In FFXIV, Being a Gladiator vs being a Paladin.... there's not really any "Choice" there, is there? You can gain a wider range of abilities from other jobs being a Gladiator.......that you're probably not going to use. Paladin, however, gives you a lot of useful abilities for Tanking that you would actually probably use, and still allows you to access a few cross-job abilities you were probably going to pick anyways. So the "Choice" of deciding not to equip the PLD soulstone is... not really a "Choice" at all.

Now... if... they had made other jobs' abilities (the ones you cannot use as a PLD) actually competitive with the things you get as PLD, to the point where GLA and PLD would perform almost exactly as good, and if PLD and GLA played a bit more differently, then you would have a true "choice" -- it really would be up to you if you decided to go GLA or PLD.

I'm not saying this is a realistic thing to do; that's just purely hypothetical obviously; this is meant to further explain the difference between Choice and Illusion of Choice.

EDIT: And even if they added more soulstones, the current way in which soulstones seems to work tells me that some classes might have challenge really finding a whole heck of a lot of variety when equipping them. Again, GLA/PLD as an example... the PLD soulstone gives you a few extra abilities, but basically you're still playing GLA with a few "light" type abilities on your hotkey bar (Sword/Shield Oath, Cover, etc). If they gave GLA another Soulstone, it'd still be GLA... with a few extra abilities themed to something other than "light magic sword&board warrior", but it'd still play very similar unless they change soulstones to actually modify your base rotation.

Edited, Jul 25th 2014 9:14am by Lyrailis

A lot of what you said made sense. But just know here that Classes are not supposed to be different from their jobs much in innate ability/traits. The class is what is supposed to help you solo more with mostly uncapped class abilities mix and match if it is designed right. While the job is supposed to be the same class, restricted in cross class but stronger in one area and designed to function in parties better. If anything Gladiator is not supposed to be a choice in parties. I think late FFXI would be a game to look at when you look at ARR professions. The class in ARR is like subjobs in FFXI only they are not supposed to get as strong as the main job in the job's area of strength and the job in ARR is like a job in FFXI. Only don't consider them as separate entities. At least this is the way I understood it when the armoury system came into place.

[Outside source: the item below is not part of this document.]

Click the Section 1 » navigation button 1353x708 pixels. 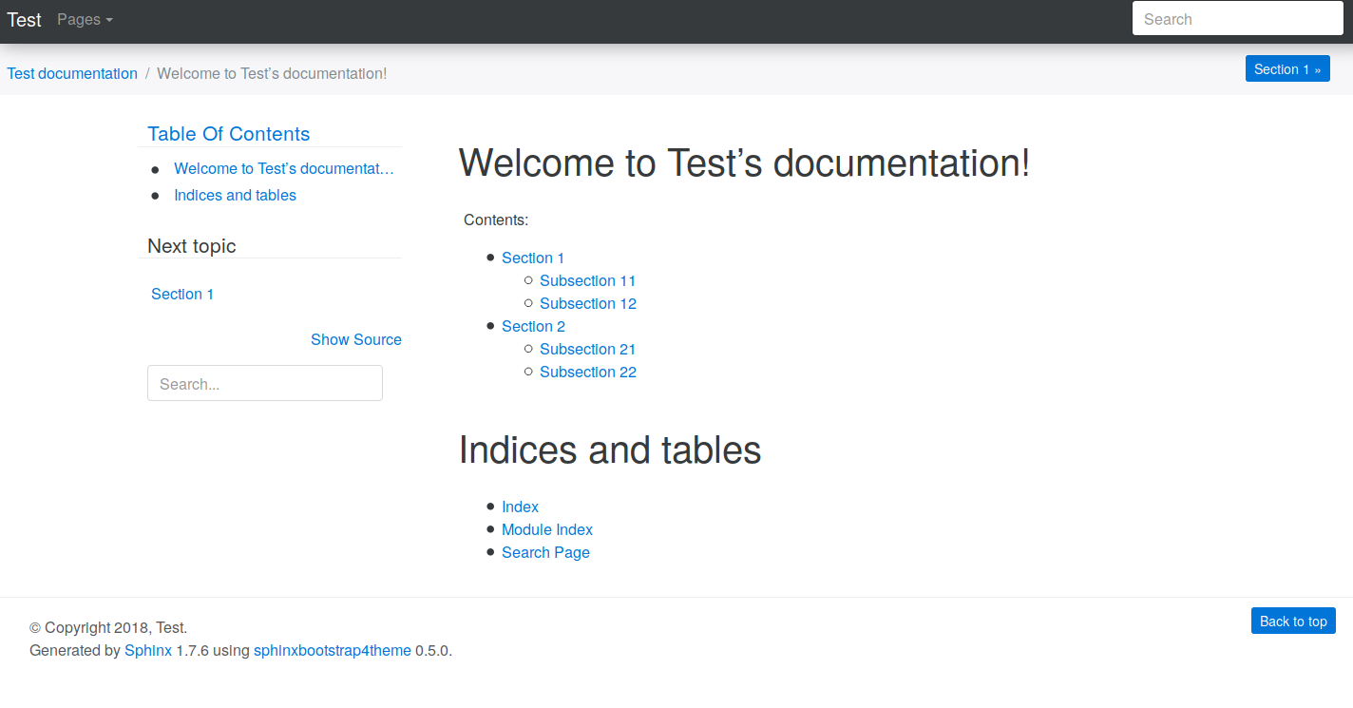tap(1287, 68)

If my prediction is right. We will see greater variety as the level caps rise. Let's say the cap maximum cap for all time was 100 and there was 20 battle classes. Assuming classes get new abilities, traits, and such. That would make a class very versatile being able to sub class about anything from any class. Each class will probably get a few innate/unique skills as well. Where as the job will distance itself even further from the class as they get more unique ability/traits themselves making them own the role they are meant for. In my mind that was probably the plan since beginning when the armoury system was conceptualized. It just got lost in the muddle of revising everything.

TLDR: Think of a job like piece of gear you equip that buffs parameters and gives some unique ability/traits when equipped. Only the gear will power up over time with level cap raises. Who is to say they won't cap stuff you can equip from classes on jobs at 50 if the job cap was 100? If classes and jobs get almost completely distinguished from one another. I might ask why are we still calling them classes and just call everything jobs?
#26 Aug 01 2014 at 7:39 AM Rating: Decent
FilthMcNasty wrote:
Gnu wrote:
The level cap increase will change the landscape as always. Open up new cross-class possibilities.

Where was this stated?

Quor wrote:
It also opens up the possibility of three classes eventually being CC-able to a job.

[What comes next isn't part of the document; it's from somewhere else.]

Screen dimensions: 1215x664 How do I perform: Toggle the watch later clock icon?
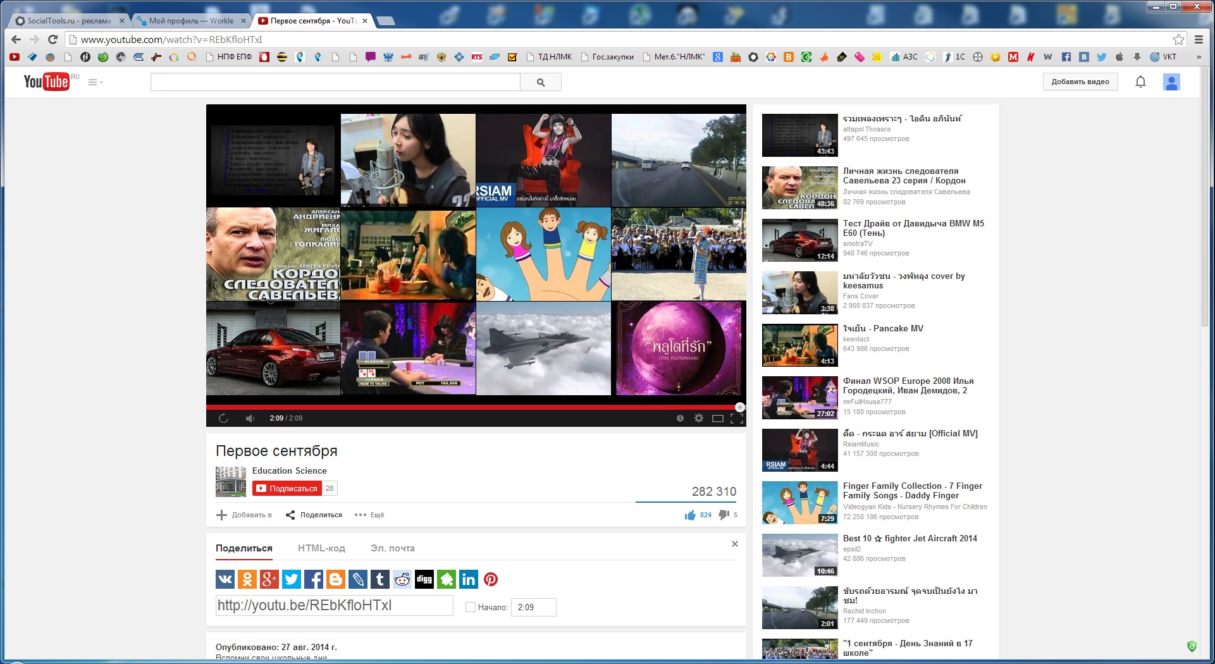[680, 418]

Isn't that already the case? I guess maybe you meant a 4th?


I'm assuming at least one of the abilities that we will get 50-60 will be cross-classable. Something that you unlock at 52 perhaps. As a main, you may get a Trait that makes it even stronger. Still useful as a Cross-class. All this is guessing.

Right now Jobs just get 2 classes to pick CC abilities from. I could see where 3 would be an interesting change!